The reason is not too hard to find, but the error message is a mouthfull. The important bit is

java.lang.UnsatisfiedLinkError: Could not load SWT library. Reasons: 
 [...]
/lib/x86_64-linux-gnu/libcairo.so.2: undefined symbol: FT_Get_Var_Design_Coordinates

Which basically means: I am looking for libcairo, found it on your system, but the symbol (call, function, whatever) named FT_Get_Var_Design_Coordinates does not exist there.

I have not investigated the reasons for this further. I assume, this function got renamed, moved, dropped since 2013. So I followed the recipe proposed in the blog post mentioned in the beginning:

  • Get the Ubuntu 16.04 deb-file of libcairo (e.g. by searching for “ubuntu 16.04 libcairo” in your favourite search engine)
  • Open it, and open the data.xz file within.
  • Extract the file libcairo.so.2.11400.6
  • Rename it to libcairo.so.2
  • Move it to your [...]/EDK/lib/lin64 folder. In my case this is /opt/Xilinx/14.7/ISE_DS/EDK/lib/lin64.

I fear I might run into these issues again and again since we’re stuck here with a Virtex-6 device. I wonder if SymbiFlow F4PGA are working on a 6-series toolchain. That’d certainly create some resilience against the future.

Small side note I: The 6-series system here is supposed to replace an analogue RF control system that was in service for 30-something years. People were reluctant to switch to digital because of fears of this (what you see above): Toolchains being very complex and not working anymore after only a couple of years, vendors dropping support (well, Xilinx technically did not drop it entirely, but they’ve certainly not fixed library dependencies or checked that they ship their programmes with the old versions).

Small side note II: The fact that I can just (1) go to a trusted repository of old packages (Ubuntu’s Launchpad), (2) grab a package file, (3) extract an old shared library file, and (4) drop it in place without breaking my whole system, is a pretty awesome feature of Linux systems.
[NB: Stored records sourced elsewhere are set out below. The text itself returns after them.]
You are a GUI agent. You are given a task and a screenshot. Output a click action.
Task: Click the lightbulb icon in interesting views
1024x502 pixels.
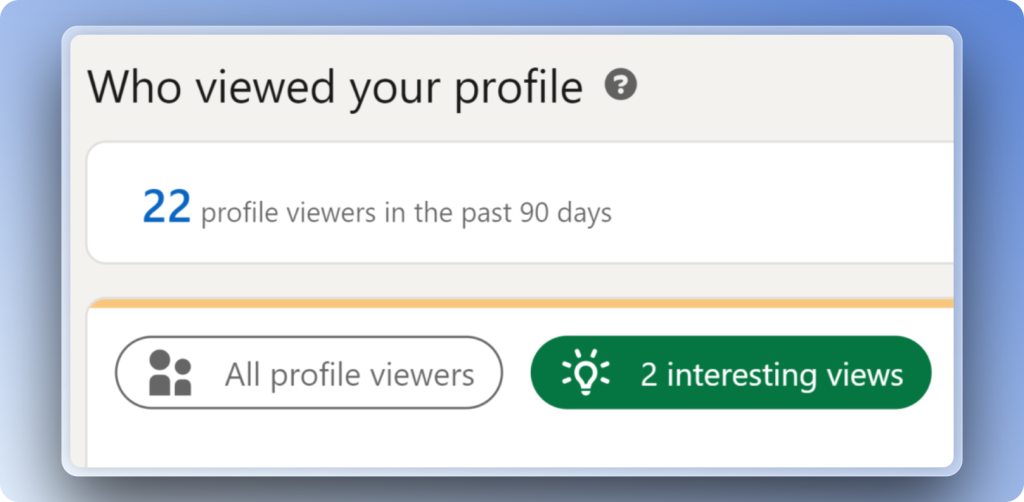point(586,373)
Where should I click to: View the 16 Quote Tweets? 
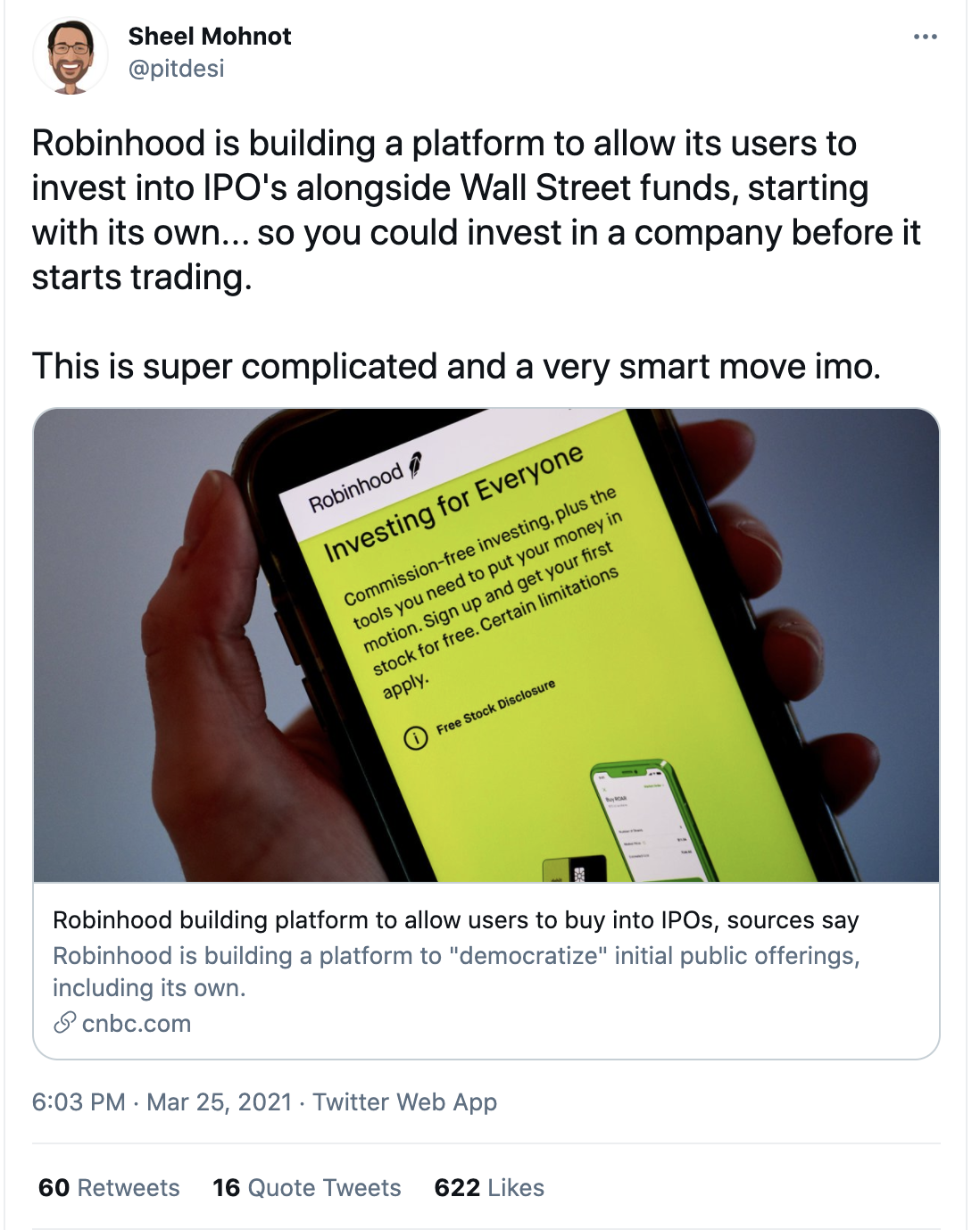(x=306, y=1188)
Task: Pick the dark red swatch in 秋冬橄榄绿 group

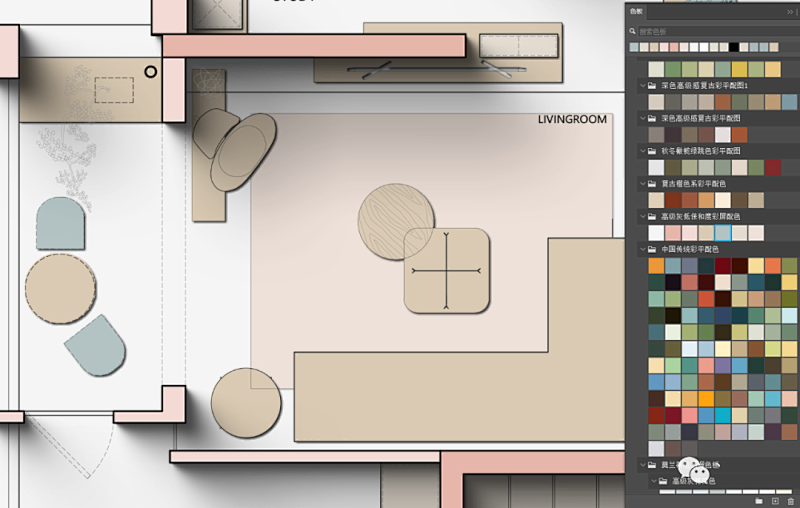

I know for a fact that other platforms (yeah, looking towards the Seattle area) struggle with steps 1 and 4.

Post scriptum I: Trying to start xilhelp revealed three more libraries missing. libXp.so.6 (get it here), libXm.so.4 (run apt install libxm4) and libstdc++5 (you’ll have to go back to Ubuntu 14.04 Trusty for that). But ended in a SEGFAULT *sigh*.

Post scriptum II: Way more is broken than I had estimated! All Tcl-based scripts (that is: all IP Core generators) need libtcl8.4, obviously, duh! So, well get libtcl8.4.so from Ubuntu 16.04. At least, now the license wizard is opening up. But that causes all sorts of other problems with Tcl. I suppose it’s because no packages are installed in any way. Let’s say: ISE 14.7 is severely broken on newer systems. Way out 1: A VM with Ubuntu 14.04 or 16.04 (yikes!). Way out 2: F4PGA, maybe!?